Inflazione o illusione? Il mistero del McDonald’s da $16!

Inflazione o illusione? Il mistero del McDonald’s da $16!
Big Mac

Nell’era moderna, i social media hanno un grande impatto sulle opinioni del pubblico. Anche eventi apparentemente insignificanti possono scatenare dibattiti accesi sull’economia e sulla gestione politica. Un esempio di ciò è un pasto costoso al McDonald’s che ha scatenato una discussione sulle politiche economiche del Presidente Biden. Questo episodio ha dimostrato come i social media possano influenzare la percezione delle persone sull’economia e creare un’immagine distorta della realtà.

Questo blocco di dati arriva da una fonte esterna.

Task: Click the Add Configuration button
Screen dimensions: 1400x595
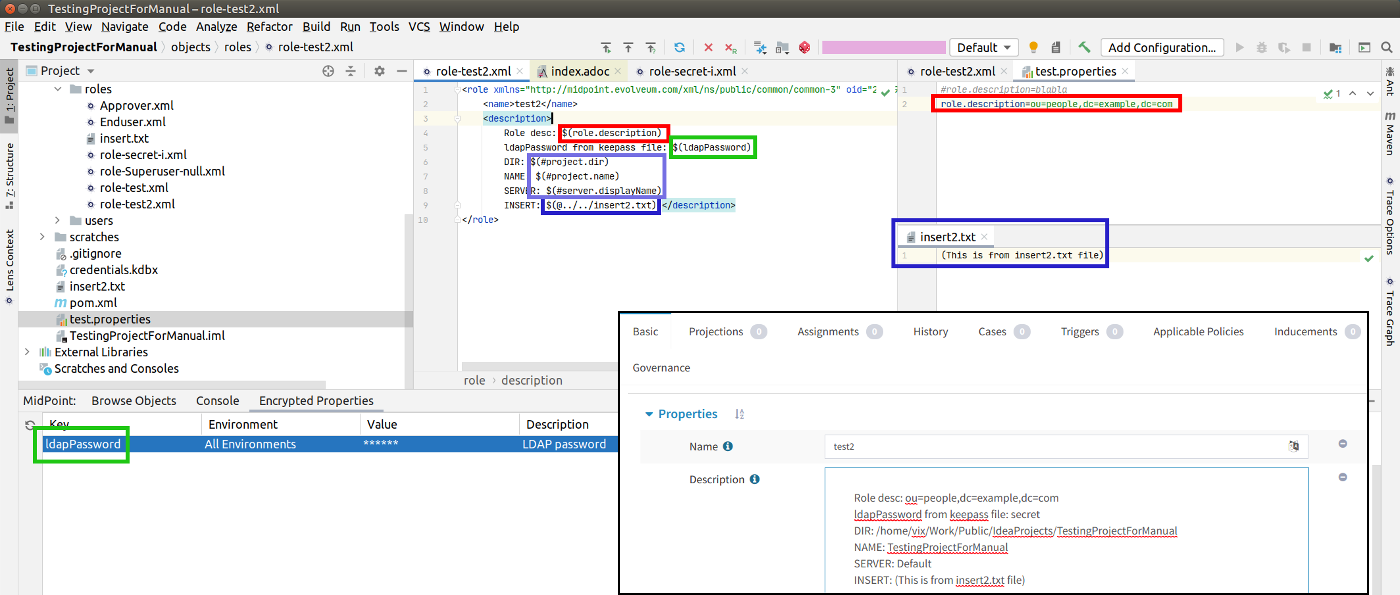Action: [x=1162, y=46]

Il 20 dicembre 2022, Topher Olive ha mangiato al McDonald’s di Post Falls, Idaho, ordinando un pasto speciale chiamato “smoky” double quarter pounder BLT, con patatine e Sprite, al costo di $16.10. Olive ha condiviso lo scontrino su TikTok, scatenando una discussione virale sulle politiche economiche del presidente. Molte persone hanno interpretato il prezzo elevato come un segno di un’inflazione fuori controllo.

Tuttavia, i dati mostrano che l’inflazione in realtà si stava rallentando. Secondo un’analisi dell’Economist, il prezzo medio di un Big Mac negli Stati Uniti era aumentato di soli 70 centesimi dopo l’insediamento di Biden, ossia un incremento del 10%. Quindi, l’aumento di prezzo di un solo McDonald’s in Idaho non rappresentava l’intera economia del paese.

Questa percezione distorta rappresenta una sfida per l’amministrazione Biden, soprattutto in vista delle elezioni presidenziali del 2024. Nonostante l’inflazione si fosse stabilizzata e il mercato del lavoro rimanesse solido, molti elettori continuavano a percepire negativamente l’economia e a incolpare il presidente.

Questo caso solleva interrogativi sull’impatto dei social media e sulla percezione pubblica rispetto alle reali condizioni economiche. Le informazioni ingannevoli o errate diffuse sui social media contribuiscono a creare un’immagine più negativa dell’economia rispetto ai dati statistici reali.

L’ufficio della strategia digitale della Casa Bianca ha collaborato con influencer di TikTok per promuovere storie positive sulla gestione economica di Biden e ha lavorato con le piattaforme di social media per contrastare la disinformazione. Nonostante questi sforzi, comunicare efficacemente i successi economici dell’amministrazione è rimasto una sfida, dato che le percezioni del pubblico sono fortemente influenzate dalla narrazione prevalente sui social media.

Questo caso mette in evidenza una dinamica più ampia: l’influenza dei social media sulle opinioni politiche ed economiche è diventata un fattore cruciale nella politica moderna. Ciò solleva importanti domande su come i leader politici e le istituzioni possono navigare in un panorama mediatico in cui la realtà e la percezione possono differire notevolmente.

Il caso del pasto al McDonald’s diventa quindi un simbolo dell’era dei social media, in cui un evento isolato può assumere un significato molto più ampio, influenzando il dibattito pubblico e la percezione delle politiche governative. La sfida per i leader politici è doppia: da un lato, devono affrontare le vere questioni economiche; dall’altro, devono combattere la battaglia della percezione pubblica, spesso plasmata da narrazioni semplicistiche e a volte fuorvianti.